Picture this: You’re at a party with many people. Some are family, some are close friends, some are colleagues, some are friends of friends, some are school and college friends. There are all kinds of conversations going on. As it always happens, someone starts talking politics. Then someone finds the political chatter so abhorrent that they pick up a mic and announce that everyone present who supports X political party, should just shut up.
The better, classier, more constructive thing to do would be to either engage with the person you disagree with and try to understand, or extricate yourself from that conversation and move on.
Now, replace the party scenario with social media. You may not pick up the mic and shout literally, but many people see this kind of rude, aggressive, attention-seeking behaviour as perfectly kosher on Facebook, Instagram or Twitter.
I’ve lost count of the number of Facebook posts I’ve seen, especially in the last couple of months since the Citizenship (Amendment) Act protests took off, that say, “If you still support the BJP and Narendra Modi, please unfriend me now”, and frankly, I’m tired of it.
A bubble
There are two aspects to the act of unfriending, whether IRL (in real life) or online, that I find problematic. One is that sanitising one’s life/news feed/timeline to such an extent that it becomes an echo chamber is dangerous. Of course it’s tricky, because there are many factors that come into play here – how close you are to the other person, if you’ve tried to engage with them on politics in the past and failed, whether they have actually said anything problematic or just voted for a party you don’t like, and so on.

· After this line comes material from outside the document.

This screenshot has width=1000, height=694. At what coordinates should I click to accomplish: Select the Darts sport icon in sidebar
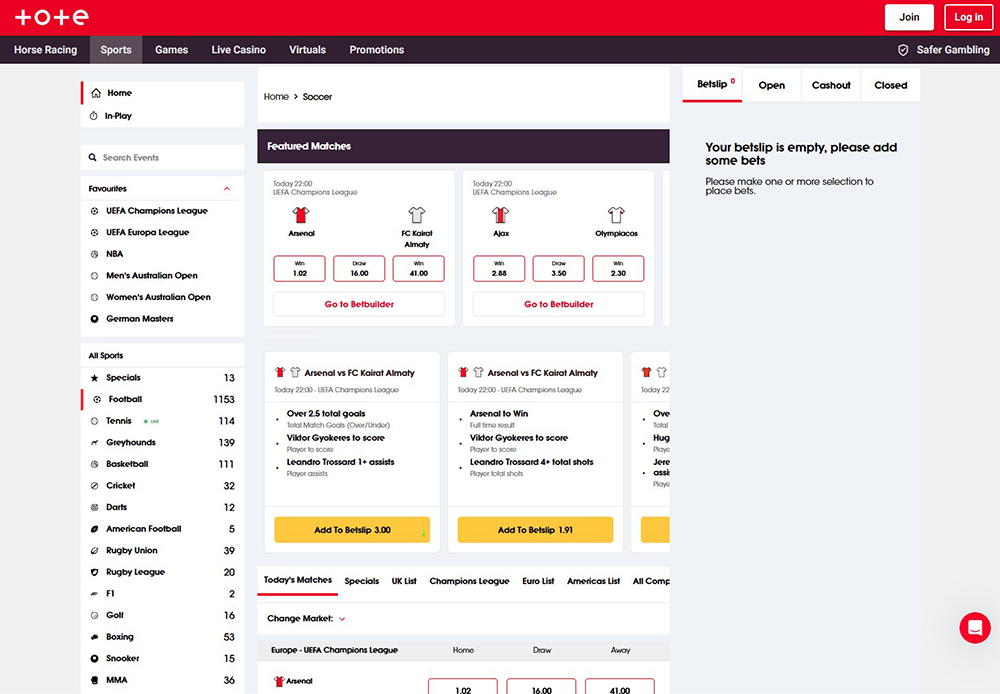click(95, 508)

Maybe it’s a random college acquaintance, so you rationalise it as: “Well, we’re not even in touch except for birthdays, so why not just delete?” Maybe someone has repeatedly made remarks that displayed extreme bigotry.
But what if it’s neither? What if it’s your favourite uncle or your work bestie and what if they’re not saying anything hateful per se, but simply voicing their support for a party that they truly believe has done some good work, even if not in the same departments that you care about? What if they have the numbers to show for it, numbers that you, given your preference for an echo chamber, might not otherwise have seen? Would it not be worthwhile to understand why someone you love is politically so different from you? Would it not enhance your own understanding of India and the motivation of its people at the polling booth?
There can be many reasons why someone votes a certain way, but painting every BJP voter and Modi fan as a bigot who needs to be ‘cancelled’ seems counterproductive. This limitation of ‘liberals’ has clearly been proven in the last two Lok Sabha elections.
Just do it, without virtue-signalling
The second problem with unfriending is the performative virtue-signalling, which is very much an online problem. If, for whatever reason, you have decided that you would like to unfriend people based on their politics, then just go ahead and do it. What is the need to write a social media post telling them to unfriend you? They don’t seem to have a problem with your divergent views being on their news feed, but somehow you become the liberal darling because 73 people liked/loved your post and a dozen even shared it (they couldn’t even be bothered to write their own breakup note).
I asked someone close to me, who had recently asked pro-BJP people to unfriend her on Facebook, why she felt it was okay to put the onus of unfriending on other people. Her response was that she did not know exactly who on her friend list was pro-BJP and that she didn’t have the time to find out and delete multiple people, and that she was making it easy for them. To me, though, it came across as the opposite – when you do this, you’re making it easy for yourself. If you don’t even have the time to find out who the other person is, much less why they vote the way they do, but you want them out of your life, aren’t you doing liberalism a massive disservice? It gets enough flak in India as it is.
No one is born woke, just like no one is born a bigot. Everyone is learning, most people are trying. But the problem with so many liberals (and I count myself as a liberal too) is that in trying to out-woke and out-liberal each other, we are ending up with a fragmented liberalism that has no room for anyone who doesn’t have exactly the same views. And it is precisely this fragmentation that makes it so easy for the other side to exploit the cracks and push liberalism to the losing side.